WHAT TO PRODUCE: Copy out the entries word for word, starting with the line that contains "che deprime le" and going on through the last line of the entries.

DATA TO USE:
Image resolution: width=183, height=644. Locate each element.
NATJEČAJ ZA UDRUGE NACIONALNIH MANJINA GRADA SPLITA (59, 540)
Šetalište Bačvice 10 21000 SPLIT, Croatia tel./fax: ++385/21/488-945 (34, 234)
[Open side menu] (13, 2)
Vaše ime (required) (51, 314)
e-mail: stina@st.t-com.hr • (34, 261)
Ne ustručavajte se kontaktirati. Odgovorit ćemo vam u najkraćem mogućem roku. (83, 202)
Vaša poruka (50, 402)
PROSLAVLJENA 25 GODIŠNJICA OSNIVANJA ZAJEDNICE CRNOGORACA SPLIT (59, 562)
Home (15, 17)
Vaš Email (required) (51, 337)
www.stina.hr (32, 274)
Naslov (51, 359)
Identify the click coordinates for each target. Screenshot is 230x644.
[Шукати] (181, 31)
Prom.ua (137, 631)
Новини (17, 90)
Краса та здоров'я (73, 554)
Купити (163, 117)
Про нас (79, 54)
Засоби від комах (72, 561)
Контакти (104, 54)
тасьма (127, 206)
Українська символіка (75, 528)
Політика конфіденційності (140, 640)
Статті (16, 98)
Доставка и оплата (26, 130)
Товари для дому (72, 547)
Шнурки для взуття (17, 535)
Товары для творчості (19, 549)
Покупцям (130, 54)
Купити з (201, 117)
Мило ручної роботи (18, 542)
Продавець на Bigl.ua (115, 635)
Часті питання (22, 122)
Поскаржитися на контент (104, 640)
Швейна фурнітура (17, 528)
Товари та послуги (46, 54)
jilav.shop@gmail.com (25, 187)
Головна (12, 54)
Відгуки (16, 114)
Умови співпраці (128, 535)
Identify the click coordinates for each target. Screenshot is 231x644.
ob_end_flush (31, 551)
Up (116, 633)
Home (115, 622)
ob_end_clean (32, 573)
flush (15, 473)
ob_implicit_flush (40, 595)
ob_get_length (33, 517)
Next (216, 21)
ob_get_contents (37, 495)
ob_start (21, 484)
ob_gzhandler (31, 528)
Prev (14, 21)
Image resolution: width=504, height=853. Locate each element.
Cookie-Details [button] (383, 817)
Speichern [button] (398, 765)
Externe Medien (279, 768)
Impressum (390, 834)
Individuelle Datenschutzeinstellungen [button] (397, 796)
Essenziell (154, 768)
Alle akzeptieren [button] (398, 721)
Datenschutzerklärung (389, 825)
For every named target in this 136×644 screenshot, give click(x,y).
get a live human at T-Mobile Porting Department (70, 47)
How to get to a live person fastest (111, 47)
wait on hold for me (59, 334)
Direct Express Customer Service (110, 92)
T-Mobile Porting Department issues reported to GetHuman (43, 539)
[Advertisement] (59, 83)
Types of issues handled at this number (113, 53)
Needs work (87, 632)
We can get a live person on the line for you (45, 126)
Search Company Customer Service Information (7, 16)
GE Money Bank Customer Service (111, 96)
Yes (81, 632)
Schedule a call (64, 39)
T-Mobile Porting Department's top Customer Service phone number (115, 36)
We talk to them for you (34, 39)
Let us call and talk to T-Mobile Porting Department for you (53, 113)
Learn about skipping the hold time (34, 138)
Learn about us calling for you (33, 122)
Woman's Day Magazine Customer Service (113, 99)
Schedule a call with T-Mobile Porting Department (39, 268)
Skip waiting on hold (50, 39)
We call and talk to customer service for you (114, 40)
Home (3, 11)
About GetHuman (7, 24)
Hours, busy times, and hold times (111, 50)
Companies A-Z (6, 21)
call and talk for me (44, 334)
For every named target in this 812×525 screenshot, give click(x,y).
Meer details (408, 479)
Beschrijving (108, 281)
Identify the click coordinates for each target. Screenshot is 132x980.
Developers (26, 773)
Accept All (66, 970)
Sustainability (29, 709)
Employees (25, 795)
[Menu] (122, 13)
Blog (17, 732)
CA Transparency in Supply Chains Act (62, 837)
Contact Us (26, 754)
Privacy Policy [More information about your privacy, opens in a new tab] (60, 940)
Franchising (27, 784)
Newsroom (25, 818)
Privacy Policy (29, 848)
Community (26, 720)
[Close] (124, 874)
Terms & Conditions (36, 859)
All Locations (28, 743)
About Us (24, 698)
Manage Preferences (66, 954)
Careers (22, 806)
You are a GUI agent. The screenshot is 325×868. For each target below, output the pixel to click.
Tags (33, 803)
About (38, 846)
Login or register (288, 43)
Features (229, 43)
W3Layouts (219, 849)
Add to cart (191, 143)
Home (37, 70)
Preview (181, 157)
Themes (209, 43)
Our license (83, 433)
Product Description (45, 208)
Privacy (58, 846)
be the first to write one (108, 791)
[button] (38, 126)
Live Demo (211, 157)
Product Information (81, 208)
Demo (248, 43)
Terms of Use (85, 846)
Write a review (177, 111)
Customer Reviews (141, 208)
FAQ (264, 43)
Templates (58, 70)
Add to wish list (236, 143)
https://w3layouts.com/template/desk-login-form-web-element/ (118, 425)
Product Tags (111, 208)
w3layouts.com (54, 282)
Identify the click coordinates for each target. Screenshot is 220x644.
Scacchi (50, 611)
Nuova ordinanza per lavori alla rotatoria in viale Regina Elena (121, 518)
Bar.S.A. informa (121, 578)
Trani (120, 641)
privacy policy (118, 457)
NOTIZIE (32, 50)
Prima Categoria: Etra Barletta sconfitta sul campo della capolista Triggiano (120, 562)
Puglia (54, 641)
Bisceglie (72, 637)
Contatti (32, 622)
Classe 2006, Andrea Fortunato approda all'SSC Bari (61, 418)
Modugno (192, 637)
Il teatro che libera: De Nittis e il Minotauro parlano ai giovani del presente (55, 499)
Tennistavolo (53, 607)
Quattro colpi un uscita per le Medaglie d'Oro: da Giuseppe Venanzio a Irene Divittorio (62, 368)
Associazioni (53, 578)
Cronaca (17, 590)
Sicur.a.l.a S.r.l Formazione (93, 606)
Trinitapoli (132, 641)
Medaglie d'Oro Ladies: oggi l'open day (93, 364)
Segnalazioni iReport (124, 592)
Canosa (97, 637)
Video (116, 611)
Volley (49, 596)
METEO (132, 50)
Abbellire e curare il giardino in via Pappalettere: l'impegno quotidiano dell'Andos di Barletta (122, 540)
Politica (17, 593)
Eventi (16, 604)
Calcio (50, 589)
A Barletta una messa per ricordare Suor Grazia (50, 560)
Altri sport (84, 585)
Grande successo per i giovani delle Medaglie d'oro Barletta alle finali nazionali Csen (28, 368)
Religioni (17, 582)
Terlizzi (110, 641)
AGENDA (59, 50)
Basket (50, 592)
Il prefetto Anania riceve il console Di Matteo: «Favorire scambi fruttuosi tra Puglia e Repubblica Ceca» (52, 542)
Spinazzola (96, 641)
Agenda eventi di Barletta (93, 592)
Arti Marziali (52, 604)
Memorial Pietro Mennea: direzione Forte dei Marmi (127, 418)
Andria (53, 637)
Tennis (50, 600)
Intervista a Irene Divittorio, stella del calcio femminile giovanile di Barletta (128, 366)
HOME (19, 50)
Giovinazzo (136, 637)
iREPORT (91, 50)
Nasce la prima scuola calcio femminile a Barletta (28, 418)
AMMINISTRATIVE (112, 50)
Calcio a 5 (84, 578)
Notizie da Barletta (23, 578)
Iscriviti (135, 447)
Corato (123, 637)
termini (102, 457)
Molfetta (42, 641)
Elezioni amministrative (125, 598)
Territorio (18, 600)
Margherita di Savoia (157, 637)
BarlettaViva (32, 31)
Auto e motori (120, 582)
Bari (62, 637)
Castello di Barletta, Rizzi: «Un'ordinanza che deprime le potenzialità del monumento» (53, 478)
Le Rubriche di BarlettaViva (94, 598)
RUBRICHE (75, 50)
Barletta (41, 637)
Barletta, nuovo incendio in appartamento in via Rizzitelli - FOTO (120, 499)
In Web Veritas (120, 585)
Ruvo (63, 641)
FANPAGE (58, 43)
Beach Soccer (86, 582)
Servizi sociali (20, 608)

ANSWER TO THE EXERCISE:
Castello di Barletta, Rizzi: «Un'ordinanza che deprime le potenzialità del monumento» (53, 478)
Le Rubriche di BarlettaViva (94, 598)
RUBRICHE (75, 50)
Barletta (41, 637)
Barletta, nuovo incendio in appartamento in via Rizzitelli - FOTO (120, 499)
In Web Veritas (120, 585)
Ruvo (63, 641)
FANPAGE (58, 43)
Beach Soccer (86, 582)
Servizi sociali (20, 608)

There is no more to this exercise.